I've been trying to fit a nonlinear mixed model in R to my data but I'm having a hard time understanding the help files and examples people are using. I'm a masters student trying to model changes in behaviour as welfare measures in 4 sheep over the course of 22 days. Days -4 to -1 is used as baseline, day 0 has no measures as they were in surgery and days 1 to 17 are what I'm interested in. Plotting the different datasets gives me nice dips around days 1 to 3 after surgery after which they more or less return to baseline. I was first told to square my explanatory variable (Day) but when using lmer() that doesn't really change my results at all. So I want to try nlmer to see if that works better.

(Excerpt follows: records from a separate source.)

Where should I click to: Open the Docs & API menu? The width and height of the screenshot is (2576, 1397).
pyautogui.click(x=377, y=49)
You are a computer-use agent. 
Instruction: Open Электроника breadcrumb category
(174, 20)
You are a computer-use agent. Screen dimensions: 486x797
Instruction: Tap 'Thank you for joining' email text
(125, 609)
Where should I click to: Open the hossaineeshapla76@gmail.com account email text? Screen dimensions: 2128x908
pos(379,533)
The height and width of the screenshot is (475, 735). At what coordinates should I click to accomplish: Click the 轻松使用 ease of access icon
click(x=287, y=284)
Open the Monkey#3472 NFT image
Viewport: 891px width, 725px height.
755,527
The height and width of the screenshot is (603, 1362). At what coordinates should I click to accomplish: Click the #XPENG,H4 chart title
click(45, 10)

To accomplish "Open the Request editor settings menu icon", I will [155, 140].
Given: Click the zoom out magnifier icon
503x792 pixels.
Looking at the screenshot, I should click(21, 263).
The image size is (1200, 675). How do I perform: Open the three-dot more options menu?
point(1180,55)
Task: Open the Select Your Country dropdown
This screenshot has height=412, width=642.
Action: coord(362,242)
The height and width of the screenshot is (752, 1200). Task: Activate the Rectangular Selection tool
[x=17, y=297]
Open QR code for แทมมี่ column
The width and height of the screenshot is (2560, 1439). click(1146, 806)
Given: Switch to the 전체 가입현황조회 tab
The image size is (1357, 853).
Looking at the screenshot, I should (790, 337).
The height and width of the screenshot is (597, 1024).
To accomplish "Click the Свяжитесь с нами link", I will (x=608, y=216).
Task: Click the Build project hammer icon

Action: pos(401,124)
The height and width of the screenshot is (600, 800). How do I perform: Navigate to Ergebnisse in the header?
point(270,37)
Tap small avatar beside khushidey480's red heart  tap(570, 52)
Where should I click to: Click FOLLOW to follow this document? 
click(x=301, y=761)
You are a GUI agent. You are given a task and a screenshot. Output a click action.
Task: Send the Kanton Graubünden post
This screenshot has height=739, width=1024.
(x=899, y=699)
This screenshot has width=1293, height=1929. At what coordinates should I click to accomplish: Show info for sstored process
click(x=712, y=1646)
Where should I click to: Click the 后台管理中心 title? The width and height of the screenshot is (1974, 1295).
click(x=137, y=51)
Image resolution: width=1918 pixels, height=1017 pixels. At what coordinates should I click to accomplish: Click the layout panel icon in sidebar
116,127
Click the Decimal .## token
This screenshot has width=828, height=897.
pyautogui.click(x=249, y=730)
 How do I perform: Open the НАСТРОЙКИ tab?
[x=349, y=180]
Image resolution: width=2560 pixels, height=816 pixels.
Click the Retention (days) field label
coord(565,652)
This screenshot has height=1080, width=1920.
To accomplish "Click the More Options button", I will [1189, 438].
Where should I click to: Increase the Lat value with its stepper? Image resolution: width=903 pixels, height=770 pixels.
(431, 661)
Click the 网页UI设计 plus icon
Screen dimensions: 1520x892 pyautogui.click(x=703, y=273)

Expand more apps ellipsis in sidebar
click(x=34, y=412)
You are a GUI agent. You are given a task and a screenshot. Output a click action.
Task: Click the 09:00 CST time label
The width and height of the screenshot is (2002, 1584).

My dataset looks like this and goes down to 500 lines or so. "Sheep" is read as a factor:
. Behaviour Sheep Day DaySq Block Observed Frequency
1 Standing 2 -4 16 0 49 71.01449
2 Lying 2 -4 16 0 12 17.39130
3 Eating 2 -4 16 0 36 52.17391
4 Ruminating 2 -4 16 0 16 23.18841
5 Moving in pen 2 -4 16 0 0 0.00000
6 XDisturbance 2 -4 16 0 9 13.04348
My lmer model looks like this
lmer(Frequency ~ Behaviour * Day + (1|Sheep), behdata2)
I want to do something similar but as nonlinear. Is that possible? I've tried a few versions but I don't know how to do this correctly and keep getting error messages. And the examples in the R help file seems to assume a lot of knowledge I don't have. Any help would be appreciated!